The phenomenon of “burnout”, characterized by exhaustion due to chronic exposure to stressors, is well-documented among both practicing physicians and those in training. This may account for the stagnation in research productivity found in our cohort during residency, which typically lasts five years and is known for its rigorous workload. Ishiguro et al. found that residents who pursue scholarly work do not publish the majority of their research output during these years [
23]. Our findings do not support a linear relationship between the number of papers published before residency and those published during residency or fellowship. Engaging in research prior to residency does not enhance the likelihood of publishing scholarly work after residency begins. Other variables are likely involved, and further research is needed to identify and account for these factors. Additionally, not all residency candidates have research experience, and there is no conclusive evidence that publishing as a medical student or resident inherently improves clinical skills. Interestingly, 60% of respondents in our study had only one or zero publications before starting residency. The pre-residency publication status cannot definitively predict a resident’s potential for future publications, as all individuals in our cohort exceeded the residency program’s requirement of one publication (IQR: 1–32).

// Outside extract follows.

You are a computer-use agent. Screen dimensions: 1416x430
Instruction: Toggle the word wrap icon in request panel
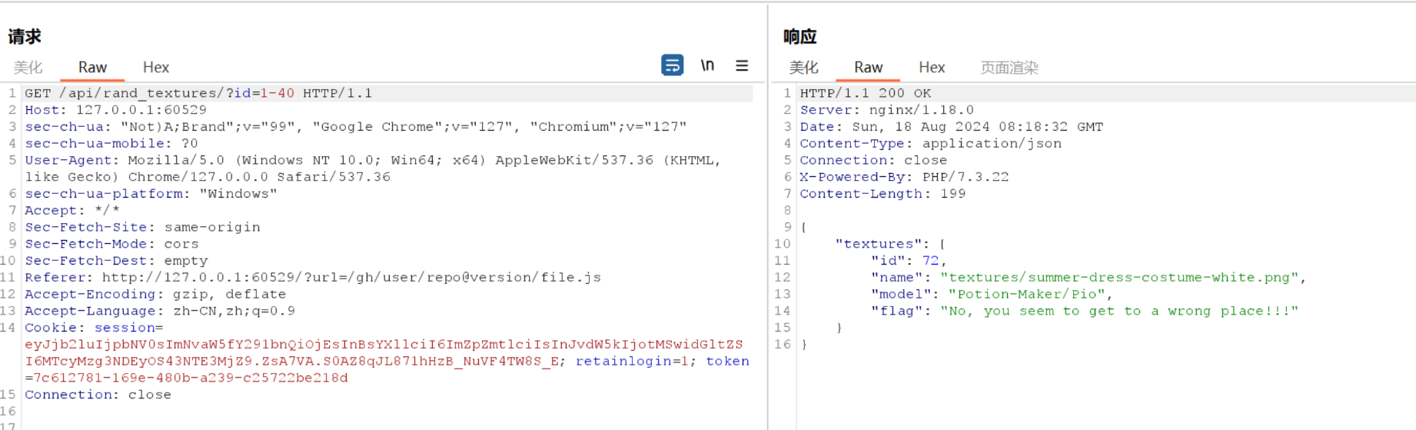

Future research should aim to better understand the reasons for declining research productivity among aspiring surgeons as they progress through medical education and strive for more comprehensive and transparent statistics regarding research involvement during general surgery residency and fellowship applications. This could include disclosing hours invested and leadership roles on projects through Electronic Residency Application Service (ERAS) and considering unpublished projects for evaluation. Emphasizing research for medical students applying for general surgery residencies should be approached cautiously to avoid application inflation and to ensure a holistic assessment, considering clinical skills, teamwork, communication, and commitment to patient care. Additionally, further investigation is needed to explore factors influencing general surgery residents’ research interest, such as funding availability, mentorship, career goals, and the balance between research and clinical duties, alongside assessing institutional support and workload’s effect on research participation to foster research-friendly environments.
This study has several limitations. First, it is based on data from a single residency program, which may not reflect the emphasis on academic productivity in other programs. This limits the generalizability of the findings. Secondly, the low response rate (52.6%) introduces potential bias, making it difficult to draw definitive conclusions from the limited data set. Additionally, relying solely on publication dates may not accurately reflect the actual timeline of research activities, potentially misclassifying publications and skewing results. The accuracy of the study also depends on the reliability of the respondents’ CVs, which were not cross-referenced with online databases, introducing the possibility of over- or under-reporting. Lastly, this study is limited to a single institution, which may not fully represent general trends across different residency programs. Future studies involving multiple institutions will be necessary to confirm and expand upon these findings.